My story in progress is about bringing the whole world into oneself, through sympathy, because to only see part of the world or be in part of the world is bound to make one feel empty. As Gadamer has written, even if one has experienced a new culture and context fully through hermeneutics, and assimilates it to the point of privileging it, one can never forget one's first context.
We can remember Bakhtin: hybrids emerge. Must we, even if we wish so much to respect original context, fear the hybrid? Surely, in the final analysis, there has always been much idea exchange - and then periods of assimilation and formation of tradition. When I think of "tradition" I think of Chinese calligraphy and African masks in the sense that both have very strict rules, and any innovation must be within those guidelines, never complete transformation.

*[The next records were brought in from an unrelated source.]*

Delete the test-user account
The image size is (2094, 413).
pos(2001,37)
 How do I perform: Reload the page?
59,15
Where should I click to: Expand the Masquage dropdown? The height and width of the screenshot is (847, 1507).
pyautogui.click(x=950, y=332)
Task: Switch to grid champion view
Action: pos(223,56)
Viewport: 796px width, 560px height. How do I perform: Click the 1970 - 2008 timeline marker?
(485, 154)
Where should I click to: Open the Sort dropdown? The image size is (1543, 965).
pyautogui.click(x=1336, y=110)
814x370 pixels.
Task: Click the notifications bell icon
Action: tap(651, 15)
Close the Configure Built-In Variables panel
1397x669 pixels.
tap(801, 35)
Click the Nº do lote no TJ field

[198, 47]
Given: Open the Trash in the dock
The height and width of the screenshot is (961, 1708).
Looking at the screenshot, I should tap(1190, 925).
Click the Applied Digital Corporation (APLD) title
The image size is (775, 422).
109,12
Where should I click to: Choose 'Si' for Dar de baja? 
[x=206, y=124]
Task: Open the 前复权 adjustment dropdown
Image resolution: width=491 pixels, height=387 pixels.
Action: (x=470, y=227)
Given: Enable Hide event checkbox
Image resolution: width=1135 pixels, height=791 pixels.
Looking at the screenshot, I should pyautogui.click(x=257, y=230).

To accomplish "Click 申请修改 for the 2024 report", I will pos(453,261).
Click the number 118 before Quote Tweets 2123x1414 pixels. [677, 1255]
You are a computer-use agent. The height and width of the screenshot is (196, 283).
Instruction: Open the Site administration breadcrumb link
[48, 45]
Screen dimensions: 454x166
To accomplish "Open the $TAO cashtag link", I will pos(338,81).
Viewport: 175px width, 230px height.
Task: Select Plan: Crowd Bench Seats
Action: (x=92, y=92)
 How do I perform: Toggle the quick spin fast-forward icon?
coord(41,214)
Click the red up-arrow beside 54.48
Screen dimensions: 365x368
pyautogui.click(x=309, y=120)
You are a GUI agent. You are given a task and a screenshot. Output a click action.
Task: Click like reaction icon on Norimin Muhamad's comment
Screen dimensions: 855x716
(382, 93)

I would argue that to reach such subtle lines of definition of what something "is" represents some form of transcendence. Finesse. I do not see refinement in much of the quotidian, which is not to say that it is not there, just that it is today often beneath the surface.
A holistic globe would allow for such subtleties and yet allow for the "dance of meeting from form to form" that Davenport writes of, his example being the iconographic shift of a Macedonian coin depicting the head of Hermes on one side and a winged horse on the other, morphing, from copy to copy, into the Celtic coin that forms the image on the cover of his collection of essays Every Force Evolves a Form.
Just as much as I feel tension in never quite belonging in any single place, I feel tension in my very strong penchant for the uniform (even literally) and tradition where it is most clear cut. The formula I have found to allow for free, spontaneous creative play and respect for tradition is through the hermeneutic experience which looks to first listen to the tradition and then, once one has been informed by it, look to where it relates to the present moment. One is to try very hard not to misunderstand. But this ultimately depends on whether our own experience has made us ready to receive the new information.
So in the final count, it is a problem of audiences and the "impossibility of the general audience" (Hadot). We have not always been made empty enough to hold the fullness that is life. We are sometimes impatient to understand things that we have not made ourselves worthy of, or have not completed the appropriate prerequisites to properly access.